*What the task requires:* Give a verbatim repeat of the lines that run from the line containing "Task: Zoom out the map with minus button" to the end of the data below.

BEGIN Records to use

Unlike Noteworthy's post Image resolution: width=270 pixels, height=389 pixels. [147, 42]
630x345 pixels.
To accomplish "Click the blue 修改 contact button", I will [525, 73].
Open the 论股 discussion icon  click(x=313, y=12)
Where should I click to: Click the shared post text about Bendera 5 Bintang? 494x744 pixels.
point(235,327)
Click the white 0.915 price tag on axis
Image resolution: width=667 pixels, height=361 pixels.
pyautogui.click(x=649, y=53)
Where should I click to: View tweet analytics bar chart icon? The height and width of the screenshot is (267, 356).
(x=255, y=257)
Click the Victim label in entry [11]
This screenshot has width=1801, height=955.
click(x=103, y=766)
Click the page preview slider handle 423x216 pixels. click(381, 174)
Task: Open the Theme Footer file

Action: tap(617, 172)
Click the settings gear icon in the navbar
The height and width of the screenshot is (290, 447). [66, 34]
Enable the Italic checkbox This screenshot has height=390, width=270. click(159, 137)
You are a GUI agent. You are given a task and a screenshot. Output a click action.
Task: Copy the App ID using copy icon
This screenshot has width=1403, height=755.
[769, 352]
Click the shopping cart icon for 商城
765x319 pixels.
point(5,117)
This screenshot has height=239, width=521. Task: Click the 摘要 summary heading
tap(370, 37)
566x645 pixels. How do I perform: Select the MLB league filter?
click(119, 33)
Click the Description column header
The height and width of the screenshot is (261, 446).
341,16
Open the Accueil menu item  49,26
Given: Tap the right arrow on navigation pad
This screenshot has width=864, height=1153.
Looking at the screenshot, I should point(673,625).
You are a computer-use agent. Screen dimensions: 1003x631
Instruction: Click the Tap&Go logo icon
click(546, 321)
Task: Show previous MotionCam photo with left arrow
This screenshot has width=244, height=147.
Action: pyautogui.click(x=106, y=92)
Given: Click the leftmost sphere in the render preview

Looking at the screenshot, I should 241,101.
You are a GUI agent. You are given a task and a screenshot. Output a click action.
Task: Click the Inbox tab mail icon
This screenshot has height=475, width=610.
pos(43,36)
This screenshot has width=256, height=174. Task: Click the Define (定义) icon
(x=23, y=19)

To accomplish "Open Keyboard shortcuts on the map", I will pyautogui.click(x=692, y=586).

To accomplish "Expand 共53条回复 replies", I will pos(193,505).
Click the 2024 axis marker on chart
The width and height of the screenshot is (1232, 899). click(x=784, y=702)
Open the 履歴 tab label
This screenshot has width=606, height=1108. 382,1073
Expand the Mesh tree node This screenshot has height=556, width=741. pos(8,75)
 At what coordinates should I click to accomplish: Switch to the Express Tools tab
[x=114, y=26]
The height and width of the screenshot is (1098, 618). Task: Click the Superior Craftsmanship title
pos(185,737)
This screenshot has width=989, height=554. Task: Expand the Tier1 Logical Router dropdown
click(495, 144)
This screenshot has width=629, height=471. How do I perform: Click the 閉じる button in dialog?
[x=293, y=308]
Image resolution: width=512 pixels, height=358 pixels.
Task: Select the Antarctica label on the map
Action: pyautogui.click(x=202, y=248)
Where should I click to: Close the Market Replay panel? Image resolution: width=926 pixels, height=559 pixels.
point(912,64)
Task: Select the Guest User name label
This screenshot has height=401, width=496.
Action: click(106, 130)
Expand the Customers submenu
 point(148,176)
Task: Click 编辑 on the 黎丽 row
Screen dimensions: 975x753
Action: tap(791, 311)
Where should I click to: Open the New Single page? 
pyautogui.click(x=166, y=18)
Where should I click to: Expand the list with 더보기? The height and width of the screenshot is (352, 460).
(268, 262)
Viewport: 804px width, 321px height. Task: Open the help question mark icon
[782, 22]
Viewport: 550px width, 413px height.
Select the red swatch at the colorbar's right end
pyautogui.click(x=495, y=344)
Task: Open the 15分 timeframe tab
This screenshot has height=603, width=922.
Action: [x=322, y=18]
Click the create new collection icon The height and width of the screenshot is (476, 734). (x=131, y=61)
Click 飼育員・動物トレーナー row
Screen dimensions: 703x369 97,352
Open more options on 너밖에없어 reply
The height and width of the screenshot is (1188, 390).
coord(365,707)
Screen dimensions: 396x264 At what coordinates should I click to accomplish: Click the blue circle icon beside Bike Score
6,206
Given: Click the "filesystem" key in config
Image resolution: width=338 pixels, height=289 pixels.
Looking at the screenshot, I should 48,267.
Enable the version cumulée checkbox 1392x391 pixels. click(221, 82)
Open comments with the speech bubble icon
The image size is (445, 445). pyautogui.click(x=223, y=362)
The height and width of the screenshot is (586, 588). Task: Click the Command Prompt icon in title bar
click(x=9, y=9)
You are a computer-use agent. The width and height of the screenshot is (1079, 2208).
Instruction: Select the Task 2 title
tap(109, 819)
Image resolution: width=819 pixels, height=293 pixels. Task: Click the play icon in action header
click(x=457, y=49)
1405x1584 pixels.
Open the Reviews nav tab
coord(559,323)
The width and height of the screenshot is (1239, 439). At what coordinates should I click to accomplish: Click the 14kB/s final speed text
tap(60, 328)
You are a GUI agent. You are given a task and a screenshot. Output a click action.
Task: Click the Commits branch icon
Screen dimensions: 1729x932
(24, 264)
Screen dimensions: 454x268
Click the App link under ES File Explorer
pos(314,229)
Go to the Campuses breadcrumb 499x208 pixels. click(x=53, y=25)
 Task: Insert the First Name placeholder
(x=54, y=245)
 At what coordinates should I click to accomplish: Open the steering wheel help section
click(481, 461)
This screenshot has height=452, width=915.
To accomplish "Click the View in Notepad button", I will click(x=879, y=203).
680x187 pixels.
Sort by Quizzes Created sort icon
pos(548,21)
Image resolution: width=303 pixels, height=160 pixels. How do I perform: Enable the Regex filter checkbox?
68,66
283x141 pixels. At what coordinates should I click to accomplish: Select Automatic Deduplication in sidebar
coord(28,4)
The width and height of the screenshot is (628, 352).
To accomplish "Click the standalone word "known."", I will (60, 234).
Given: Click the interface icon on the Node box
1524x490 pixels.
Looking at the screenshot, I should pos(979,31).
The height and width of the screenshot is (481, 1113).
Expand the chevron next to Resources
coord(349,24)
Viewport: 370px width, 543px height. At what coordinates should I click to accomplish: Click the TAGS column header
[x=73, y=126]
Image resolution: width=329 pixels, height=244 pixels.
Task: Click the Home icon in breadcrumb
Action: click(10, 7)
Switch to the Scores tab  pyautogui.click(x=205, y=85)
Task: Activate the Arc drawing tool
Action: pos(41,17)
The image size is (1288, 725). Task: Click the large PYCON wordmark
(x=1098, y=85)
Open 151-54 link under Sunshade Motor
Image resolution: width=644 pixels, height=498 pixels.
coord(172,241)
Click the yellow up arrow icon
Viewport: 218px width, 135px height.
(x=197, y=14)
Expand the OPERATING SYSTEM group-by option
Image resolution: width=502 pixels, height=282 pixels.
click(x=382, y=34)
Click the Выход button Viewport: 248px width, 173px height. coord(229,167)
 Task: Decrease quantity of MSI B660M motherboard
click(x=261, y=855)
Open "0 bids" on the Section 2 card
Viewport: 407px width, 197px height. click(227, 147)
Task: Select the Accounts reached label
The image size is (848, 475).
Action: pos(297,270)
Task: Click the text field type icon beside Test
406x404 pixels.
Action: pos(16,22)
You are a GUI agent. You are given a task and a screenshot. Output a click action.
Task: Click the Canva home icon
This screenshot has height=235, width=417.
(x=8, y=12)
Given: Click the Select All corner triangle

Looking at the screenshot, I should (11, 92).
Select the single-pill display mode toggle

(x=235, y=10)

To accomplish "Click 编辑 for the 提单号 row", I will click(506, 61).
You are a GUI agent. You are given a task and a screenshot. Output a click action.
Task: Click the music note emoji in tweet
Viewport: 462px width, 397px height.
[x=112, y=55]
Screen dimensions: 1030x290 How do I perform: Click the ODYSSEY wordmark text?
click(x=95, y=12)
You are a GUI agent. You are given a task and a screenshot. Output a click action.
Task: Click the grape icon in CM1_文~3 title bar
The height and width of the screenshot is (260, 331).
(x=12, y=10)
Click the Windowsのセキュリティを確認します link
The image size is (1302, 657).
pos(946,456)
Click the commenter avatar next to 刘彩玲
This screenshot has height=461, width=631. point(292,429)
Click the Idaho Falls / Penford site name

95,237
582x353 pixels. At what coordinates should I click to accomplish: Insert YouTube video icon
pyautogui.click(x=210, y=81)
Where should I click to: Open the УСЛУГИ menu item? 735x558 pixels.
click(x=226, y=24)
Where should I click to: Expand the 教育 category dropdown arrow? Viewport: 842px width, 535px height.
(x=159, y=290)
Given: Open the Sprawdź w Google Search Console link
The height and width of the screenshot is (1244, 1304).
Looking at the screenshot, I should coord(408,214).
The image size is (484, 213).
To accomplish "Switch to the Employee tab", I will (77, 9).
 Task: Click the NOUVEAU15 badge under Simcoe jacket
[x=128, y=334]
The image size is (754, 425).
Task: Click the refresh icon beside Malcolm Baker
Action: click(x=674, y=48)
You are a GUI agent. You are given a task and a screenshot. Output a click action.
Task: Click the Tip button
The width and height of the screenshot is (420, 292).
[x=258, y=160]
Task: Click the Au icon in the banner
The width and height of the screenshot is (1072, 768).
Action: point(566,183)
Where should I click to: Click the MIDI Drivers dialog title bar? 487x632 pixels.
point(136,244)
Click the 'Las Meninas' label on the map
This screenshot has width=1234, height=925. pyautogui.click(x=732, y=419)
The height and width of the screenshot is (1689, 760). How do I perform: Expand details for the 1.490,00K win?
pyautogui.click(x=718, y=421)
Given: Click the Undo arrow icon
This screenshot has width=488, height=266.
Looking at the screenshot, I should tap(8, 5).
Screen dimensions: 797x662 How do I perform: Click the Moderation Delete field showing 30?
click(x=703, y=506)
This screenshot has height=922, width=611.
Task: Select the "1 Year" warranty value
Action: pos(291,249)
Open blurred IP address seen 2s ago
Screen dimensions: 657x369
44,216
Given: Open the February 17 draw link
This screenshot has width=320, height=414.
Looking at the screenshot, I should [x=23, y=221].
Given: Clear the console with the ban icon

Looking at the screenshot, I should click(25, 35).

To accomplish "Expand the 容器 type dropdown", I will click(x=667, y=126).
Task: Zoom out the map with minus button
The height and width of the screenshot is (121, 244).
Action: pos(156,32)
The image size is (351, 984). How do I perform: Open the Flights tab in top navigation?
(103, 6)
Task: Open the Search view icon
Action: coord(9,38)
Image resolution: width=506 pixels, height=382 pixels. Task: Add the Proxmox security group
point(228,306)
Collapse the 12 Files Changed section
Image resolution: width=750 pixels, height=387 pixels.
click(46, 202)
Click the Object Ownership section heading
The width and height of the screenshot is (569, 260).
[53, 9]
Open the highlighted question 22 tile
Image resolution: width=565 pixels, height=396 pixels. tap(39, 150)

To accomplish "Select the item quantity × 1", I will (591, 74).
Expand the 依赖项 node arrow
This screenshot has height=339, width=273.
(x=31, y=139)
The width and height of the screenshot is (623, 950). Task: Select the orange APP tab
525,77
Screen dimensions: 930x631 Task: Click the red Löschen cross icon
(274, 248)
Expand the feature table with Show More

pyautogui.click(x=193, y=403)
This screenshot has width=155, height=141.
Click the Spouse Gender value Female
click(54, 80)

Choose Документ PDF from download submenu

END Records to use

*Response:*
Task: Zoom out the map with minus button
The height and width of the screenshot is (121, 244).
Action: pos(156,32)
The image size is (351, 984). How do I perform: Open the Flights tab in top navigation?
(103, 6)
Task: Open the Search view icon
Action: coord(9,38)
Image resolution: width=506 pixels, height=382 pixels. Task: Add the Proxmox security group
point(228,306)
Collapse the 12 Files Changed section
Image resolution: width=750 pixels, height=387 pixels.
click(46, 202)
Click the Object Ownership section heading
The width and height of the screenshot is (569, 260).
[53, 9]
Open the highlighted question 22 tile
Image resolution: width=565 pixels, height=396 pixels. tap(39, 150)

To accomplish "Select the item quantity × 1", I will (591, 74).
Expand the 依赖项 node arrow
This screenshot has height=339, width=273.
(x=31, y=139)
The width and height of the screenshot is (623, 950). Task: Select the orange APP tab
525,77
Screen dimensions: 930x631 Task: Click the red Löschen cross icon
(274, 248)
Expand the feature table with Show More

pyautogui.click(x=193, y=403)
This screenshot has width=155, height=141.
Click the Spouse Gender value Female
click(54, 80)

Choose Документ PDF from download submenu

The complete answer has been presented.